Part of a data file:
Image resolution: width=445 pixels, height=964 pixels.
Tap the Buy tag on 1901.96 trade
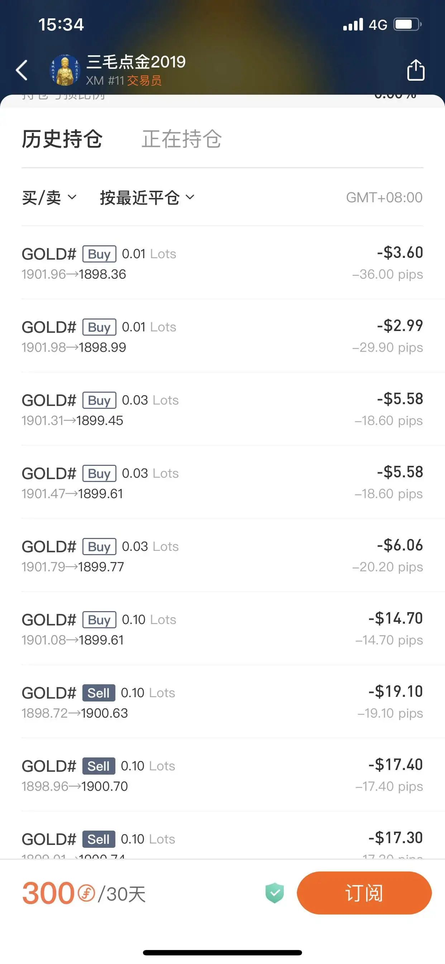[99, 254]
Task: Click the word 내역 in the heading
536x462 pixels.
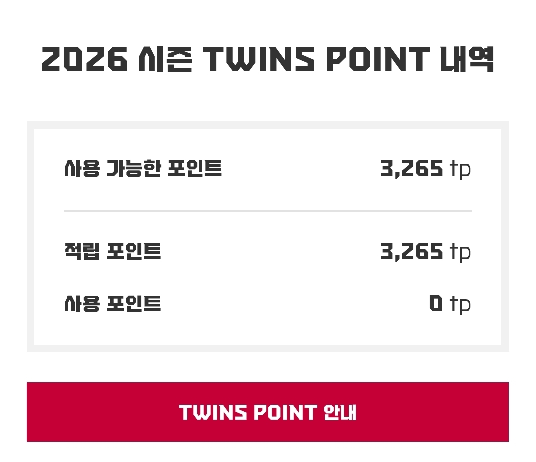Action: (467, 59)
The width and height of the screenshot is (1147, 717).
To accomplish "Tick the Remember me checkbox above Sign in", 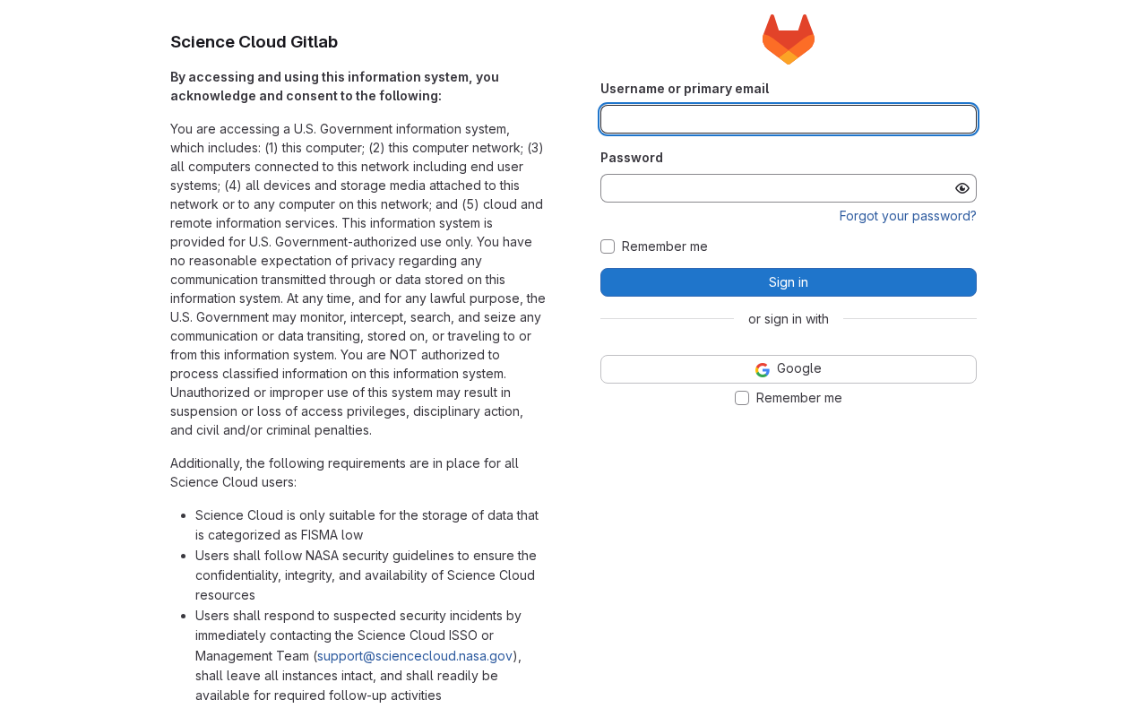I will click(608, 246).
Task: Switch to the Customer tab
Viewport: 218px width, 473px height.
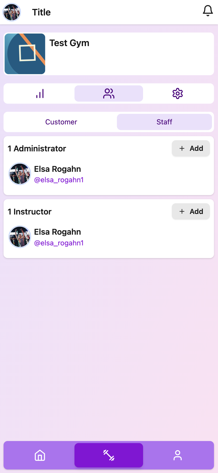Action: (61, 122)
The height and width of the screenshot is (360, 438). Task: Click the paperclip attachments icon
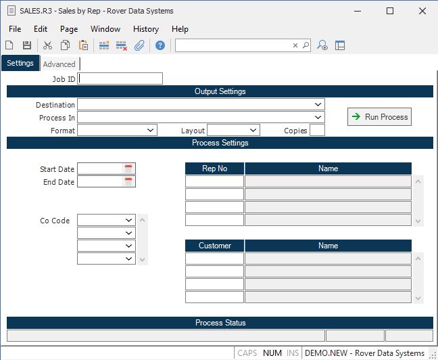pos(139,45)
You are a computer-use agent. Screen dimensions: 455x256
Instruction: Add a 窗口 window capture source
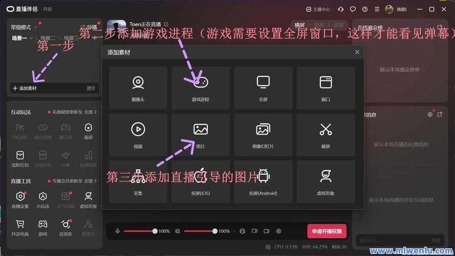pyautogui.click(x=326, y=88)
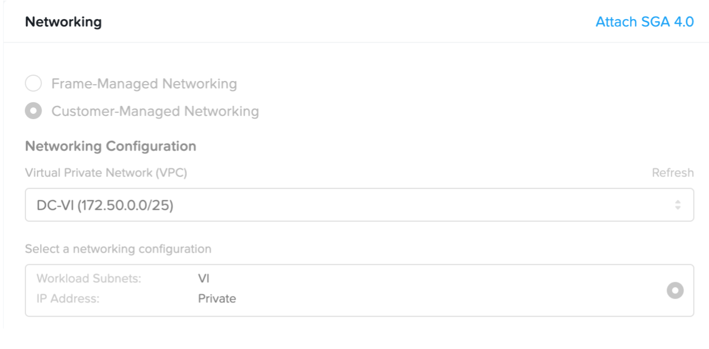
Task: Click the up-down arrows icon in VPC selector
Action: coord(678,205)
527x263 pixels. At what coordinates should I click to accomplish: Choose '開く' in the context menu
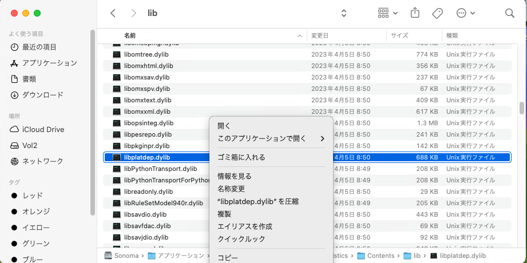pos(224,126)
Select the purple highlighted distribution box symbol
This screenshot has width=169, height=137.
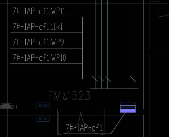[128, 109]
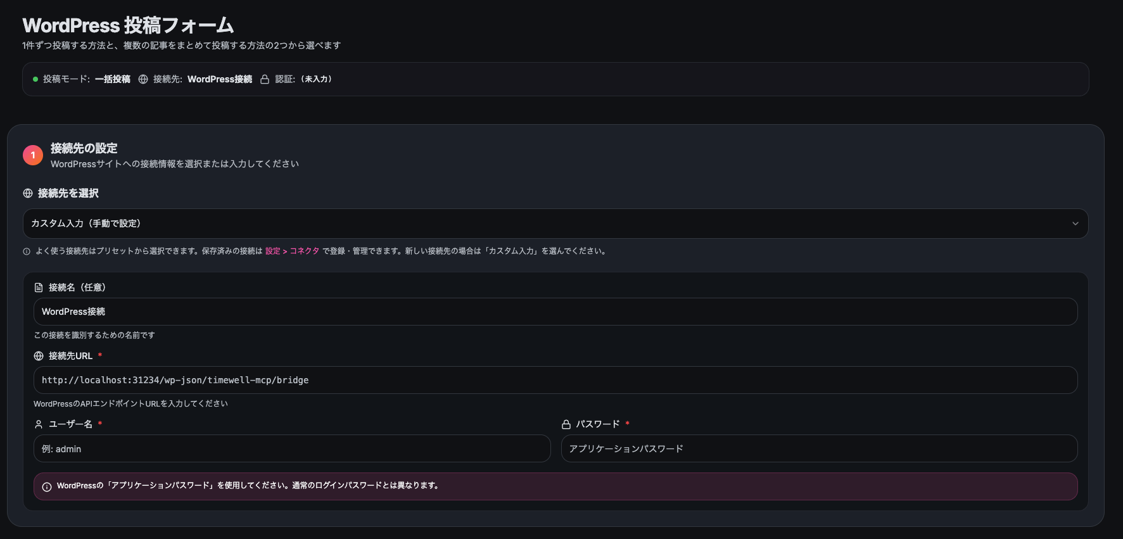Click the lock icon beside パスワード label

pyautogui.click(x=566, y=424)
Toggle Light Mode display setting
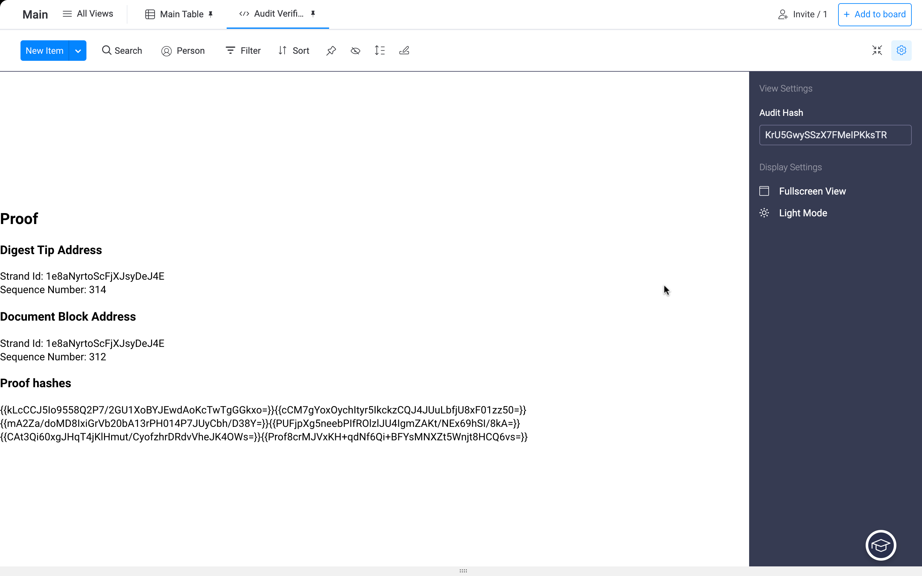This screenshot has height=576, width=922. point(802,213)
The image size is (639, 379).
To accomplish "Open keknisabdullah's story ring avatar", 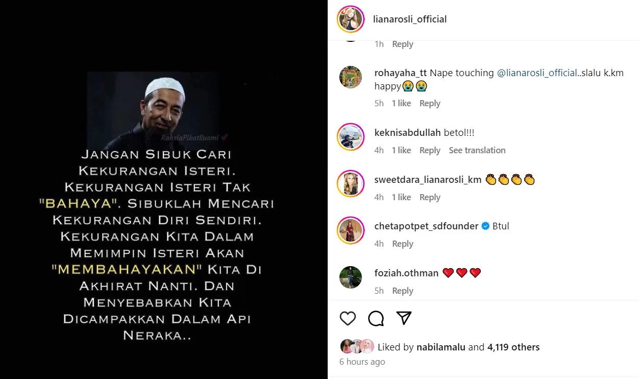I will pos(350,137).
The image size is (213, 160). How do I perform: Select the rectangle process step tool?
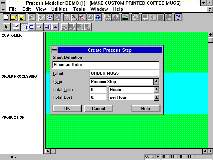24,27
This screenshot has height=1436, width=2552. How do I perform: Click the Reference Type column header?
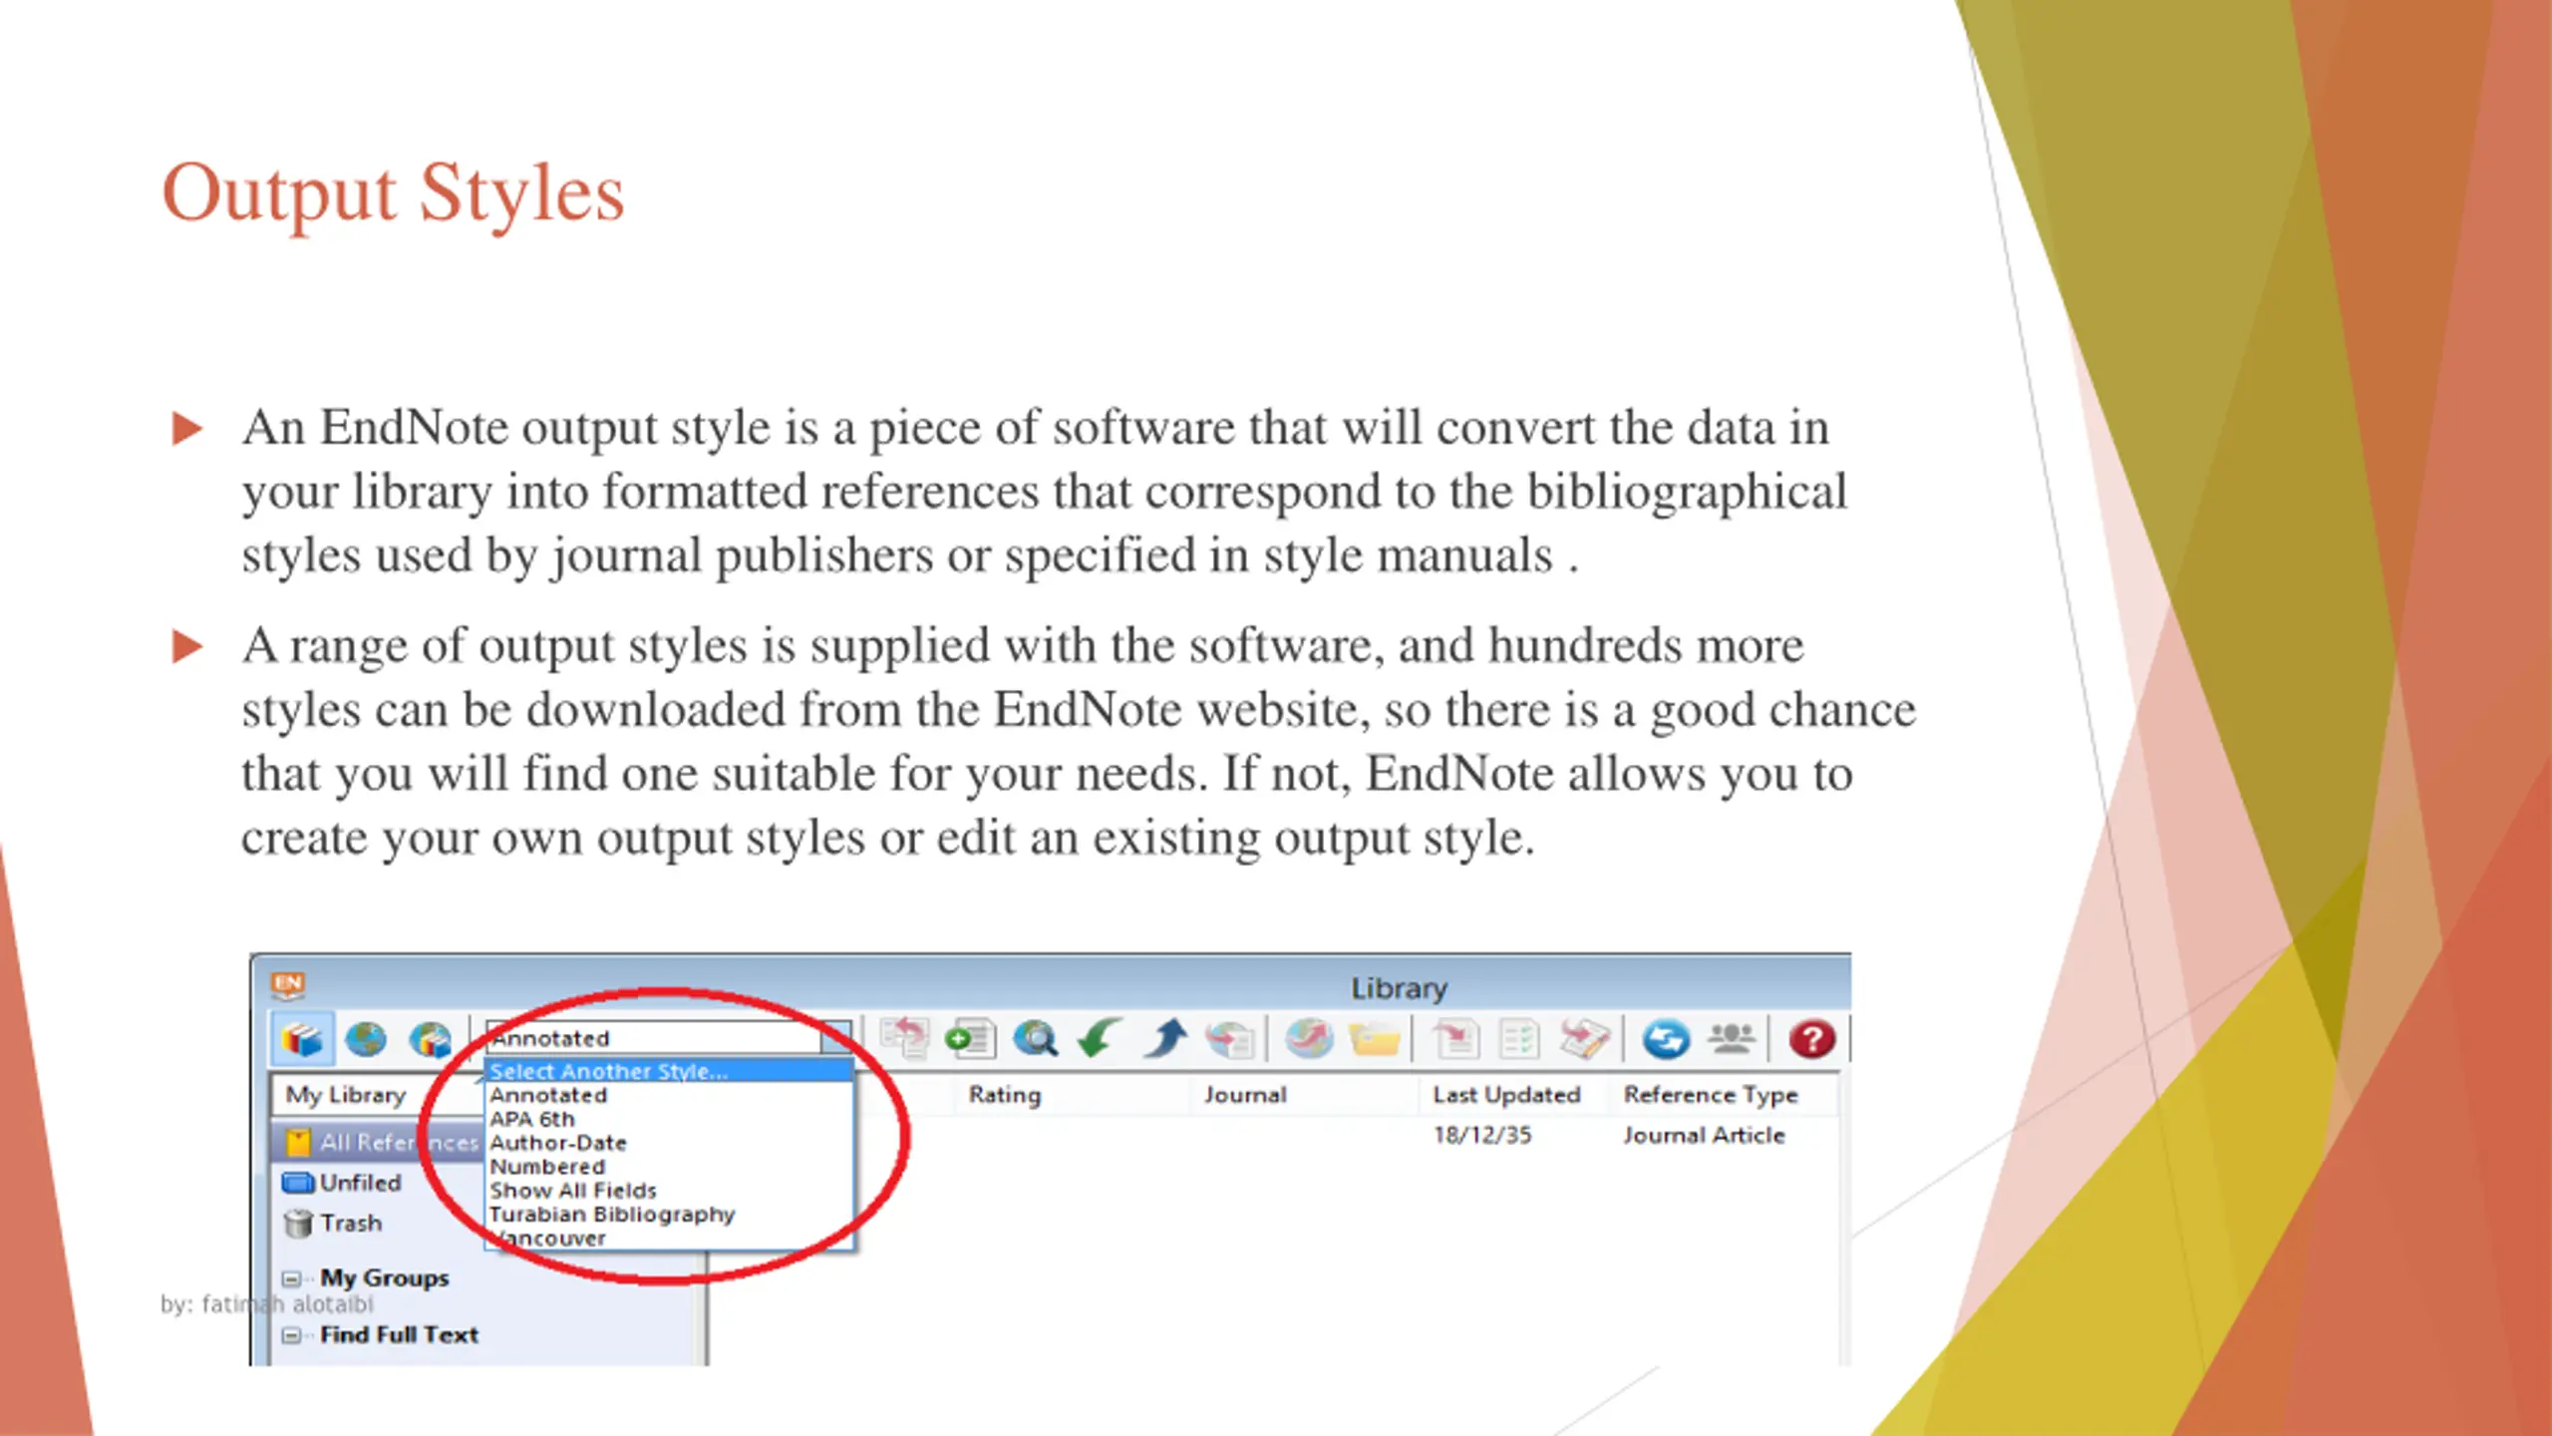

### WHAT YOU HAVE TO DO
Write out the lines from the one with "The height and" to the one with "pos(139,45)", leaving the pictures out.

### OUTPUT OF THE EXERCISE
The height and width of the screenshot is (360, 438). Task: Click the paperclip attachments icon
pos(139,45)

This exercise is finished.